English cricketer (born 1978)

Duncan Neil Catterall (born 19 September 1978) is an English cricketer who played first-class cricket for Worcestershire and currently plays at minor counties level for Shropshire. He was born in Preston, Lancashire.

After a number of appearances for Worcestershire's Second XI in 1997 and 1998, Catterall made his first-team debut in an AXA League game against Warwickshire near the end of the latter season; he bowled five wicketless overs for 22 and made 5 with the bat. Two days later he made his first-class debut against Somerset, again failing to take a wicket and being dismissed for a duck in his only innings. He finally claimed his first victim in the last AXA League game of the season, when he had Hampshire's Shaun Udal caught by Graeme Hick.

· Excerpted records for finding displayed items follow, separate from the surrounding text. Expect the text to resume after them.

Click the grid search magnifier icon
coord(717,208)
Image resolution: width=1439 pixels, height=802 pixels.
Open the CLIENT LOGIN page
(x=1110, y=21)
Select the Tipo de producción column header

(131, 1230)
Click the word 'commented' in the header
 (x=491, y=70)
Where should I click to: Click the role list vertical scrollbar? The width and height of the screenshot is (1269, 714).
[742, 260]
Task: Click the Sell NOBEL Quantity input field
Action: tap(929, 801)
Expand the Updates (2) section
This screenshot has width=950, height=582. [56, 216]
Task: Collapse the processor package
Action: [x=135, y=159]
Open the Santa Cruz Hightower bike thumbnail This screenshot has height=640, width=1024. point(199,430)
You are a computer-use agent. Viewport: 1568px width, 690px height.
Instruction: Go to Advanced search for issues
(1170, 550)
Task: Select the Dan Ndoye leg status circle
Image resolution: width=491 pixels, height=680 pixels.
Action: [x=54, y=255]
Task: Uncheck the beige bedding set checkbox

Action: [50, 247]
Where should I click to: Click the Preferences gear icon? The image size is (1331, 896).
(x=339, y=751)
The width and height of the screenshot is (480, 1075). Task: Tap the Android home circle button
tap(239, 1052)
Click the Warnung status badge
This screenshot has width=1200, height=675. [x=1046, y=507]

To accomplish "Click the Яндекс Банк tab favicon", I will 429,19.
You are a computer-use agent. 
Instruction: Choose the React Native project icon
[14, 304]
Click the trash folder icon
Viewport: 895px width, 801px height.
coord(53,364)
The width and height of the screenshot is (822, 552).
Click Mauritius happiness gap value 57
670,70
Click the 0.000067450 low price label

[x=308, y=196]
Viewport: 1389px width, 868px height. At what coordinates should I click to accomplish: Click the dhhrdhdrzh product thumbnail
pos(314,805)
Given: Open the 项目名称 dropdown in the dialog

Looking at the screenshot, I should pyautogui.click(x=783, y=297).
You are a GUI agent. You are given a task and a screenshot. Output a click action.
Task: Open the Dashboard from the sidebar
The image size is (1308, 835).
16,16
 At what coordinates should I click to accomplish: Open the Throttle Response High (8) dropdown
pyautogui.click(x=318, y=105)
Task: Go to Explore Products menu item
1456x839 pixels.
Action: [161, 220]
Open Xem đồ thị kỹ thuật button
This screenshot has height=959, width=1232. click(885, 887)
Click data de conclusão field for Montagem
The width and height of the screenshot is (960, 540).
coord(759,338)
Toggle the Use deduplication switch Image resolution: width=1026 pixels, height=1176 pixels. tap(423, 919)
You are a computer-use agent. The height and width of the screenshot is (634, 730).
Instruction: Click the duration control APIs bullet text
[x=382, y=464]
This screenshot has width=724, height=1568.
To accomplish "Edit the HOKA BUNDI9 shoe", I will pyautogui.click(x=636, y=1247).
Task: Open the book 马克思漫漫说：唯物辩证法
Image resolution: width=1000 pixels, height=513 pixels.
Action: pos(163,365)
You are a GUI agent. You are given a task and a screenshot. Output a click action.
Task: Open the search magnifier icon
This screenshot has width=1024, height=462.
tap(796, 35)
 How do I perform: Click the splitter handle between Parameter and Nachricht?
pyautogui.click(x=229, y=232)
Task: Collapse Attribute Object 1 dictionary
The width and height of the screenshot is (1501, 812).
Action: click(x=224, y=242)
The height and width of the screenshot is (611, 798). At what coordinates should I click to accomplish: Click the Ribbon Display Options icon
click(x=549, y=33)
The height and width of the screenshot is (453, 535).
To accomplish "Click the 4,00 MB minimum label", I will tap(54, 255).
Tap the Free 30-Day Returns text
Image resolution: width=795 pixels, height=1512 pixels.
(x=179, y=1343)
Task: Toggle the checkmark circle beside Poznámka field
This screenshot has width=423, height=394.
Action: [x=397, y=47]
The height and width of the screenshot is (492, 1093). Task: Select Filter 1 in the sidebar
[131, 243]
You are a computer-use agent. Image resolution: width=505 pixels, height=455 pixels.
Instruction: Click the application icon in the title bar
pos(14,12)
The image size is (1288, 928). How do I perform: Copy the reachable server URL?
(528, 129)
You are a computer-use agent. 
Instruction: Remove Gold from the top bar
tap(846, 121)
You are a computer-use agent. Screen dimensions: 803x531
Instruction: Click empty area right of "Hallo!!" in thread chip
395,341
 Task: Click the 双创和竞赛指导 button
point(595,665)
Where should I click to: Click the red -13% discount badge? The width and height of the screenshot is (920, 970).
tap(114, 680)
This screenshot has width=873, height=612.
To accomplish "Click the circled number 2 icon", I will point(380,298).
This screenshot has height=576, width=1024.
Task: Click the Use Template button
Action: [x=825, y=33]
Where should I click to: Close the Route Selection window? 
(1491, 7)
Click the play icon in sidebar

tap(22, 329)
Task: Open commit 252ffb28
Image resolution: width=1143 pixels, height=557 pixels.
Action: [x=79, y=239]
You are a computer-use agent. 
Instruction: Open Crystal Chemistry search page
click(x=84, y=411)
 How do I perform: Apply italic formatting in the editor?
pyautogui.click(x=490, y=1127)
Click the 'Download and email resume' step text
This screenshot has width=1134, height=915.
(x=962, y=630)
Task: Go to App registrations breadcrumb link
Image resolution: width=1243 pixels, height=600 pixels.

Catterall played only two first-class games in 1999, both in September and against Essex and Middlesex, although he did hit 60 in each of them, and took his maiden first-class wicket (that of Essex's Ronnie Irani). In List A cricket he made four appearances, but took only two wickets in a total of 30 overs and was out for nought in his only innings. 2000 saw him achieve career-best first-class bowling figures of 4-50 against the West Indians. In 2001, his only first-team appearance was in a single one-day match, a record he repeated in 2002.

After leaving Worcestershire at the end of 2002, Catterall moved to play for Shropshire, and scored 152 in his second game, against Herefordshire. As well as being a generally consistent performer in minor counties cricket, he played in several List A matches for Shropshire in the C&G Trophy, although without enormous success, never reaching 30 with the bat or taking more than two wickets in a game.
He currently plays for Ombersley Cricket Club in the Birmingham League.

In 2012 Catterall joined Pitmaston Park Badminton Club in Worcester. In 2014 he was elected chairman of the club and made captain of the club's Men's 1 team, which plays in the Worcestershire Badminton Association doubles leagues.